▶ The problem
Rewrite the lines below as a JSON list of strings, with one string per line and blank lines skipped. Leave the pictures out.

▶ Records for processing

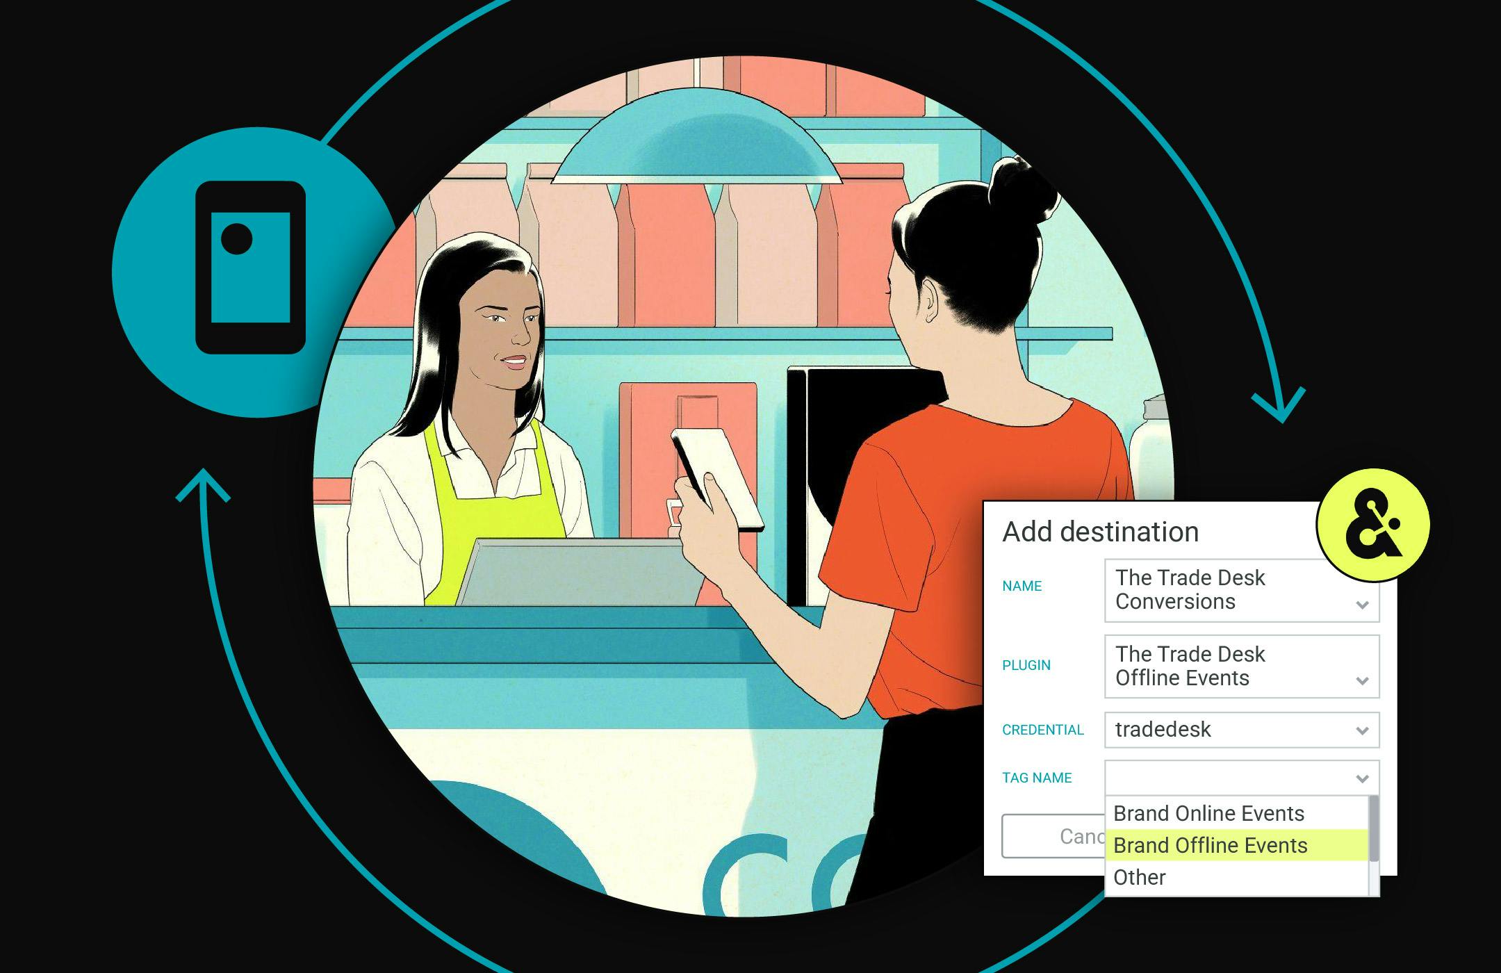Click the Add destination dialog title

(x=1100, y=532)
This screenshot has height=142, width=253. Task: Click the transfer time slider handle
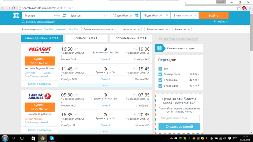pyautogui.click(x=55, y=29)
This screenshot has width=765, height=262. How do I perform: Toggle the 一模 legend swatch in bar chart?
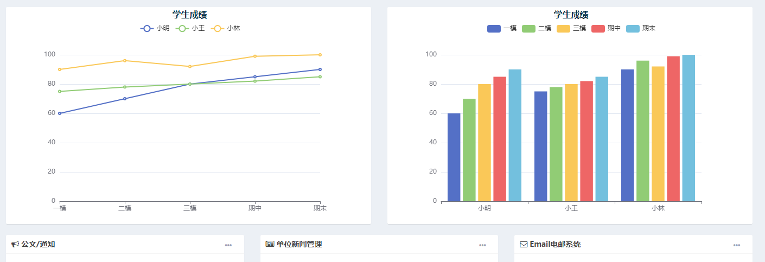[502, 28]
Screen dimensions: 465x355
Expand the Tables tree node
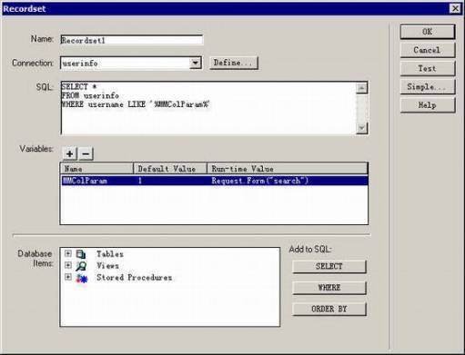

▶ Solved problem
[
  "Click the Add destination dialog title",
  "(x=1100, y=532)",
  "This screenshot has height=142, width=253. Task: Click the transfer time slider handle",
  "pyautogui.click(x=55, y=29)",
  "This screenshot has width=765, height=262. How do I perform: Toggle the 一模 legend swatch in bar chart?",
  "[502, 28]",
  "Screen dimensions: 465x355",
  "Expand the Tables tree node"
]